* _WHAT THE TASK ASKS_:
Can you repeat the listing word for word, starting with the line that contains "Viewport: 856px width, 372px" and going on through the line that contains "click(34, 664)"? Leave the pictures out of your answer.

Records for locating displayed items:
++++++++++++++++++++

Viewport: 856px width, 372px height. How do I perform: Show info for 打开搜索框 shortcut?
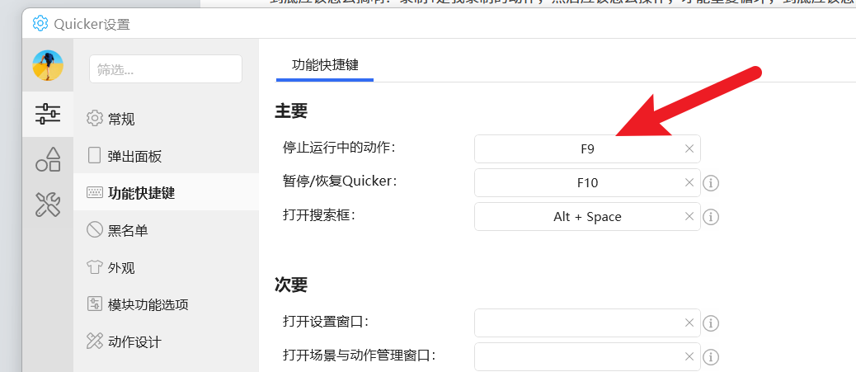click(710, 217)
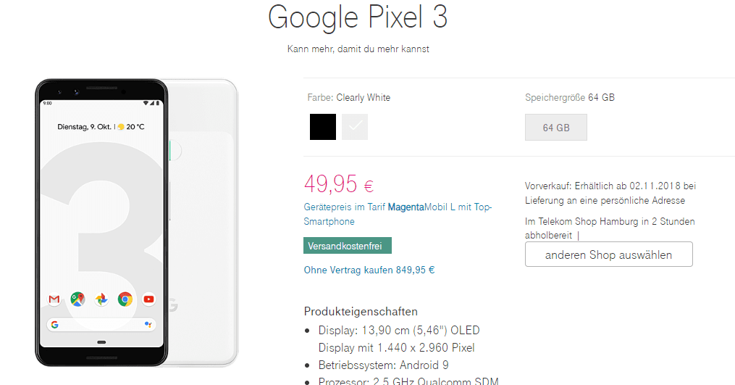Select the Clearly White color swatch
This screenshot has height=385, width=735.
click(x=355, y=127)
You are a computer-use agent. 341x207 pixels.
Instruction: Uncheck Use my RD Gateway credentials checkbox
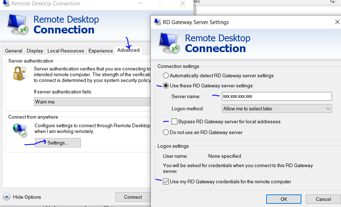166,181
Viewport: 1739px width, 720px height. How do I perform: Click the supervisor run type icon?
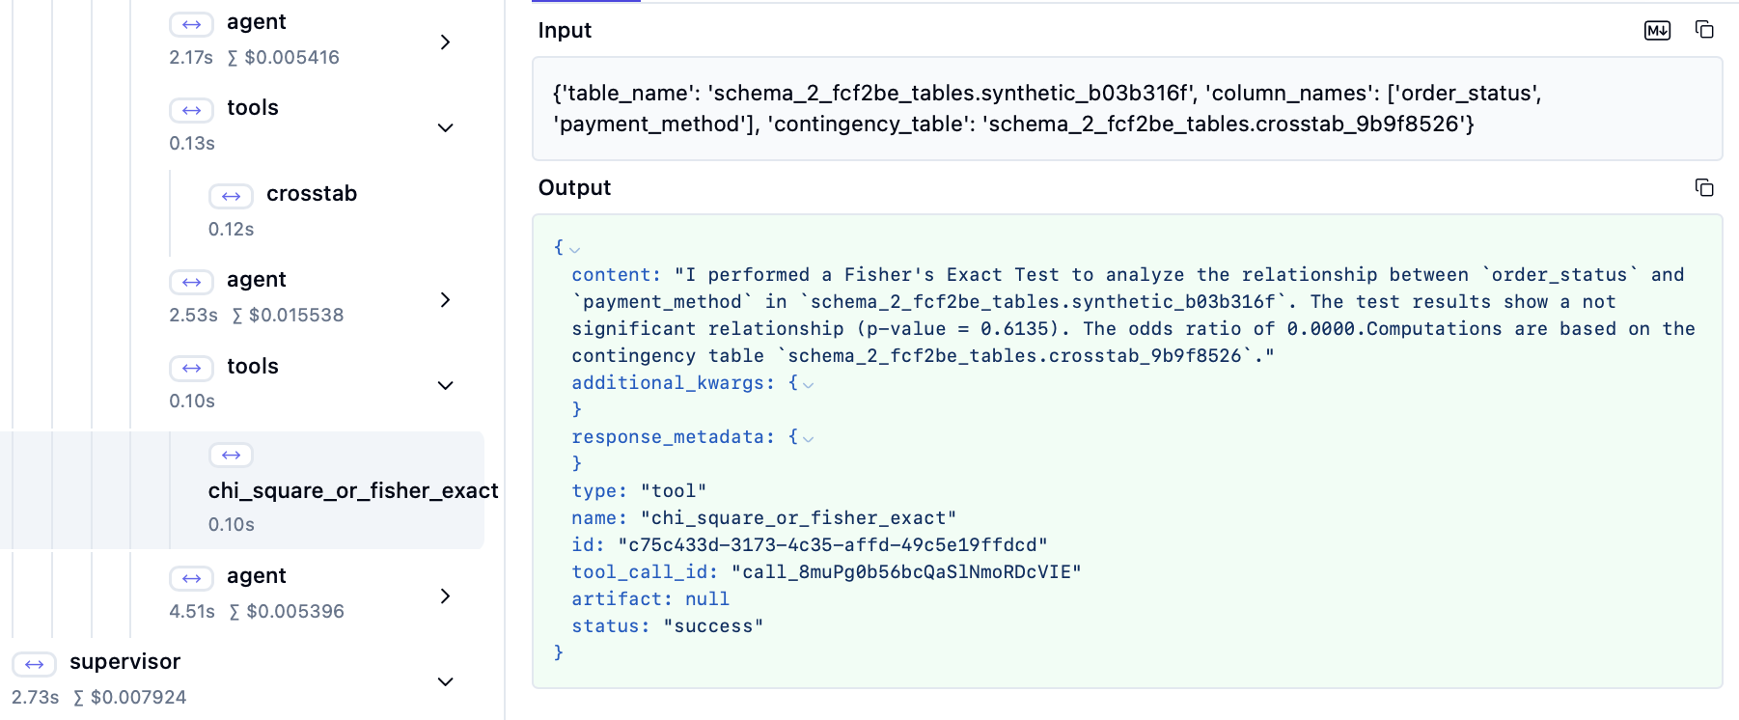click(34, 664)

++++++++++++++++++++

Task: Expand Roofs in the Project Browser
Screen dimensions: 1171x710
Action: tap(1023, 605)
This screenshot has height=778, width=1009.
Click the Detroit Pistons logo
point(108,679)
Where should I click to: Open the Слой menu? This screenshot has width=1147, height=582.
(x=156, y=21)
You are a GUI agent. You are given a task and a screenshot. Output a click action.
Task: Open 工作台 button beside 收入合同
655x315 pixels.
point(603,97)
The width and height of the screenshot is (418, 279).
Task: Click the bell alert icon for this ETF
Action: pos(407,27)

++++++++++++++++++++

* _COMPLETED TASK_:
Viewport: 856px width, 372px height. How do I perform: Show info for 打开搜索框 shortcut?
click(710, 217)
Select the Clearly White color swatch
This screenshot has height=385, width=735.
click(x=355, y=127)
You are a computer-use agent. 341x207 pixels.
Instruction: Uncheck Use my RD Gateway credentials checkbox
166,181
Viewport: 1739px width, 720px height. How do I perform: Click the supervisor run type icon?
click(34, 664)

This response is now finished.